Re: question about embedded data in XML

Posted by "Thomas B. Passin" <tp...@mitretek.org>.
Mark Shacklette asked

> And this is I suppose the question, because what happens in the case
that THAT
> CDATA section itself includes XML, and to really get at it, what if
that
> enclosed XML itself includes multiple CDATA section.  Which CDATA
closure will
> operate?  Or am I missing something?
>
> the point is this:  Will Xerces parsers correctly work with something
like the
> following (pardon if it's not exacly correct, but you get the
idea...):
>
> <foo><! [CDATA[<embeddedXML><! [CDATA[hello]]></embeddedXML>]]></foo>
>                                ^^^^^^^^^^^^^^
>
You can have any legal xml characters in a CDATA section except for the
token that denotes the end of one.  To include them, you'd have to
escape them with an entity or a character reference.
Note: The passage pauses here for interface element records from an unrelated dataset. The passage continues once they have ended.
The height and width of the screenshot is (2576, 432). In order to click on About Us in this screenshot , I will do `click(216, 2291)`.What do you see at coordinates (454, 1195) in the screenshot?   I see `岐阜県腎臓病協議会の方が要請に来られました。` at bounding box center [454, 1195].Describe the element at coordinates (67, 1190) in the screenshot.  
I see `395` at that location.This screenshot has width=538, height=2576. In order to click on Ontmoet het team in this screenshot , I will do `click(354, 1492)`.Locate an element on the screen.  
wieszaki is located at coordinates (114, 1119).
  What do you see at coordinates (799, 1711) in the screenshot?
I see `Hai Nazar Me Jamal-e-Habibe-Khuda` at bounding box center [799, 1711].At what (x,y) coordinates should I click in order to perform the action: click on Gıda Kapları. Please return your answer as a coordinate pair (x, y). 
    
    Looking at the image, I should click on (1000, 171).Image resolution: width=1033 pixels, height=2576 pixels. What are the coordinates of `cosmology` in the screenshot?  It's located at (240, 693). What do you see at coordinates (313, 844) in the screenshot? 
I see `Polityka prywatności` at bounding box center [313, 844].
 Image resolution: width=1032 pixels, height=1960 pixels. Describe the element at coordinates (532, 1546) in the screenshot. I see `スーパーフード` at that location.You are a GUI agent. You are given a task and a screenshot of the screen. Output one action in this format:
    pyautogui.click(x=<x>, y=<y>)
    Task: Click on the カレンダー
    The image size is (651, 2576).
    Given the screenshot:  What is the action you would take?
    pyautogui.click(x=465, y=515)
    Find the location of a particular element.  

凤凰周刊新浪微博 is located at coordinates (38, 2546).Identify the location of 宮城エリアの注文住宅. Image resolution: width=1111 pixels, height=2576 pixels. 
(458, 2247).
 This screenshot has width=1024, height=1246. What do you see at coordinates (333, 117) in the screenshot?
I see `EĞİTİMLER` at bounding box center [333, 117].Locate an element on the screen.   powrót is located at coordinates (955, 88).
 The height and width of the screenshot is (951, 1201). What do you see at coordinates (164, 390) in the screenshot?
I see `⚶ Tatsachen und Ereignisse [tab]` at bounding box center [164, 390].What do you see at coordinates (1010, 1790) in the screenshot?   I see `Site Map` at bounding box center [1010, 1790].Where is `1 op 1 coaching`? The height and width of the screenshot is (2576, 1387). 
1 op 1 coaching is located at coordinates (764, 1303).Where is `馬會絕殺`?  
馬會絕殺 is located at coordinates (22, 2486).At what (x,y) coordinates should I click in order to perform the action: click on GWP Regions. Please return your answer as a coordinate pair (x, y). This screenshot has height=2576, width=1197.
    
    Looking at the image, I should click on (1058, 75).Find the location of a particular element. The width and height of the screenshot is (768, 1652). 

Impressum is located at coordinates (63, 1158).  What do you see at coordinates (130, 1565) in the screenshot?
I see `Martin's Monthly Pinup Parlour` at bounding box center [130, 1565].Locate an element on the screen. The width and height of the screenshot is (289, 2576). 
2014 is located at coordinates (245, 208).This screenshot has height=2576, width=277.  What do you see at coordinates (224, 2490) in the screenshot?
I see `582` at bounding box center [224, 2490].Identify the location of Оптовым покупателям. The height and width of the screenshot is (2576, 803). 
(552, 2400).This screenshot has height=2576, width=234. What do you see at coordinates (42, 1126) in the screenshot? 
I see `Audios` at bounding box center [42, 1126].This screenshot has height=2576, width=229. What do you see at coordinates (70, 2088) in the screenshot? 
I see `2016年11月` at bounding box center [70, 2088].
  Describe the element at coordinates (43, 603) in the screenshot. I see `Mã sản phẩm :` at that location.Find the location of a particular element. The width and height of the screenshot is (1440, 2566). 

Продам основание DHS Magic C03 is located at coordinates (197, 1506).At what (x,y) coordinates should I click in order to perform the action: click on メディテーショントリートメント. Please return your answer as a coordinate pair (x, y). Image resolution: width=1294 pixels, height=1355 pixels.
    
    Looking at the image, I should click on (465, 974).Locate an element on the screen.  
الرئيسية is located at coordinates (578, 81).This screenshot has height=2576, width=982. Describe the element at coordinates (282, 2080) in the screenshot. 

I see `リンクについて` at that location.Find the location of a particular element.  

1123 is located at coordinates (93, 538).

But there is a trick - you can split the delimiter characters between
two adjacent CDATA sections, then it works.  This means you have to do
some pre and post processing to get what you want, but it's not much
processing.

Tom Passin


Re: question about embedded data in XML

Posted by "Thomas B. Passin" <tp...@mitretek.org>.
Mark Shacklette aksed

> And this is I suppose the question, because what happens in the case
that THAT
> CDATA section itself includes XML, and to really get at it, what if
that
> enclosed XML itself includes multiple CDATA section.  Which CDATA
closure will
> operate?  Or am I missing something?
>
> the point is this:  Will Xerces parsers correctly work with something
like the
> following (pardon if it's not exacly correct, but you get the
idea...):
>
> <foo><! [CDATA[<embeddedXML><! [CDATA[hello]]></embeddedXML>]]></foo>
>                                ^^^^^^^^^^^^^^
>
You can also include an xml fragment using an entity but then it would
get parsed, which you sain you don't want.  Why not include a reference
(http:// or file://) to the xml that you want to transmit, rather than
trying to include it verbatim?

Tom Passin


Re: question about embedded data in XML

Posted by Mark Shacklette <jm...@home.com>.
And this is I suppose the question, because what happens in the case that THAT
CDATA section itself includes XML, and to really get at it, what if that
enclosed XML itself includes multiple CDATA section.  Which CDATA closure will
operate?  Or am I missing something?

the point is this:  Will Xerces parsers correctly work with something like the
following (pardon if it's not exacly correct, but you get the idea...):

<foo><! [CDATA[<embeddedXML><! [CDATA[hello]]></embeddedXML>]]></foo>
                               ^^^^^^^^^^^^^^

Thanks for any and all help or suggestions.

> Mark Shacklette
> 
> > We have a need to embed the following types of information in an XML
> document:
> >
> > strings that themselves contain XML (which we DON'T want parsed)
> > strings that themselves contain HTML (which we also don't want parsed)
> > encoded data that may be binary data encoded which could contain
> ANYTHING
> > (which we also don't want parsed).
> >
> > Does anyone have any recommendations on XML best practices to handle
> the above
> > data needs?
> >
> This is what CDATA sections are for.  Binary data should be base-64
> encoded, then put into a CDATA section.
> 
> Tom Passin
> 


Re: question about embedded data in XML

Posted by "Thomas B. Passin" <tp...@mitretek.org>.
Mark Shacklette

> We have a need to embed the following types of information in an XML
document:
>
> strings that themselves contain XML (which we DON'T want parsed)
> strings that themselves contain HTML (which we also don't want parsed)
> encoded data that may be binary data encoded which could contain
ANYTHING
> (which we also don't want parsed).
>
> Does anyone have any recommendations on XML best practices to handle
the above
> data needs?
>
This is what CDATA sections are for.  Binary data should be base-64
encoded, then put into a CDATA section.

Tom Passin